Willy Kabwe
3 Juillet 2009
Kinshasa — « Abusant de l'indépendance liée pourtant à la délicatesse et à la noblesse de sa charge, le magistrat se rend lui aussi coupable de vol, de concussion voire d'infractions de droit commun, avec une facilité déconcertante ». Prononcés par le chef de l'Etat à l'occasion de la célébration du 49ème anniversaire, ces propos ont résonné comme un verdict à l'endroit des diseurs de droit.
Ils devront donc s'attendre à une sanction exemplaire.
Le numéro un d'entre les Congolais l'a annoncé sans ambages à Goma : « Quant à moi, garant constitutionnel du bon fonctionnement des institutions, je suis déterminé à mettre fin à cet état des choses avec le concours des instances attitrées ».

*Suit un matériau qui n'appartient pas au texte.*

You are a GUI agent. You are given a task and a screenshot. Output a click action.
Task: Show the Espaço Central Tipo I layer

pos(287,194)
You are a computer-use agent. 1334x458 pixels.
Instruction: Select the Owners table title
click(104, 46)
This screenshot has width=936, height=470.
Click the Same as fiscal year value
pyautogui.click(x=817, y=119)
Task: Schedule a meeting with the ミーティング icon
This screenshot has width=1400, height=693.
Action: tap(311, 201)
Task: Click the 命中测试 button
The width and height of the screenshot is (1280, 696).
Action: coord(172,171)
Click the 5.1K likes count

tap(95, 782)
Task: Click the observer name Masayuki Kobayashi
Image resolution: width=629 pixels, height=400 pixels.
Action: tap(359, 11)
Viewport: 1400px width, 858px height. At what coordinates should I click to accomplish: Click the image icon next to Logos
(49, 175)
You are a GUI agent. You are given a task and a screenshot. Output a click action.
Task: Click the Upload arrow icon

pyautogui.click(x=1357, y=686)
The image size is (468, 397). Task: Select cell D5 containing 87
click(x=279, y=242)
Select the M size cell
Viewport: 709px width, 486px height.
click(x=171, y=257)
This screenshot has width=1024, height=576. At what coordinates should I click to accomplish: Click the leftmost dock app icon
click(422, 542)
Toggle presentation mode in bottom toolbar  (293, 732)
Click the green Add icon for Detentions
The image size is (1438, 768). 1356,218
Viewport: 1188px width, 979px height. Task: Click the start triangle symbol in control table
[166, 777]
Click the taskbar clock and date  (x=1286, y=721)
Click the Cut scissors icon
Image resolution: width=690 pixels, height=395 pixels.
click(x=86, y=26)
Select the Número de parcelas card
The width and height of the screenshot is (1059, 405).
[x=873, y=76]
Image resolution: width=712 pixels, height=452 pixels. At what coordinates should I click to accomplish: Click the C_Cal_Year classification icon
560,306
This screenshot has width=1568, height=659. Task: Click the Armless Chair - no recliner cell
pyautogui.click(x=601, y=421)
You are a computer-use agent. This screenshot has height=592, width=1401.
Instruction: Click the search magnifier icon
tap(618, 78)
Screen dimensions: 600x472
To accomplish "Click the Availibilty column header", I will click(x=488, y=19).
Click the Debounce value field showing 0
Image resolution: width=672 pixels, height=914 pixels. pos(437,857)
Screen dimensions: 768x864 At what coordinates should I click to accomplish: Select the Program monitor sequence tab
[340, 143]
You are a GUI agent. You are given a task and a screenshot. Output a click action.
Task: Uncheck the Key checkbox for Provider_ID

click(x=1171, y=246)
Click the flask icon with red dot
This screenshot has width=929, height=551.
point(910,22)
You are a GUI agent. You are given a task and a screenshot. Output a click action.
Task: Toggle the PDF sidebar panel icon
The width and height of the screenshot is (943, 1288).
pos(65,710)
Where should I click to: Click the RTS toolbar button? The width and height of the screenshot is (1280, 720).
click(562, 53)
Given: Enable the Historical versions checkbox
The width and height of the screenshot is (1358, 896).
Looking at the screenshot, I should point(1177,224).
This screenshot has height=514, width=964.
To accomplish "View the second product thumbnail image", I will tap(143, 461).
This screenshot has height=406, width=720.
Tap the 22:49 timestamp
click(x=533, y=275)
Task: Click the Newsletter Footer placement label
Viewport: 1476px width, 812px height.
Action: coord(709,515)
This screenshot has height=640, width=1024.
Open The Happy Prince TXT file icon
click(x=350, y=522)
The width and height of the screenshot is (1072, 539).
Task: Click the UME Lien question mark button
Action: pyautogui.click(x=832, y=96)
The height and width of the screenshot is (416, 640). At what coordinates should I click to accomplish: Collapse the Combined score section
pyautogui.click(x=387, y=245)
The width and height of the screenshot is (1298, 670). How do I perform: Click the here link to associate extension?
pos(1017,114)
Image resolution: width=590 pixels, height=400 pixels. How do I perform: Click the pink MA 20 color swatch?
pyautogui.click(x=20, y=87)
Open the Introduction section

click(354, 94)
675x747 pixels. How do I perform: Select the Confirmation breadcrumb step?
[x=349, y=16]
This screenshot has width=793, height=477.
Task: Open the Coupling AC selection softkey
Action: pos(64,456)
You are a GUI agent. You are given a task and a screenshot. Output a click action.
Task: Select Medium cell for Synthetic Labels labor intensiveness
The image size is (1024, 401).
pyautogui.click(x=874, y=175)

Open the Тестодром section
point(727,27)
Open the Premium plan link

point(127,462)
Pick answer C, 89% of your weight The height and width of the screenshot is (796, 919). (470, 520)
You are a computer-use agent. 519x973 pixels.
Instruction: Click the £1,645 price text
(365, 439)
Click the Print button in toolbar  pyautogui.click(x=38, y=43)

JKK a, en outre, dit tirer sans tarder toutes les conséquences des conclusions des travaux de la 2ème session extraordinaire du Conseil supérieur de la magistrature tenus dans la capitale du 11 au 23 juin 2009. Du coup, nos magistrats sont voués à la vindicte populaire du fait d'avoir pris le pli de mal distribuer la justice.
Le président de la République leur demande d'opérer un choix : « Il est temps que les opérateurs judiciaires choisissent leur camp ; celui de servir ou de martyriser davantage un peuple meurtri et éprouvé par plusieurs années de conflits et de violences ».
Puisqu'il est déterminé à sévir, le garant de la Nation invite le peuple à l'accompagner dans cette action visant à séparer le blé de l'ivraie : « Je ne doute pas du reste de tout le soutien que la population tout entière apporte à ces mesures qui, dans le plus bref délai, contribueront, à coup sûr, à garantir la justice et la sécurité judicaire pour tous ».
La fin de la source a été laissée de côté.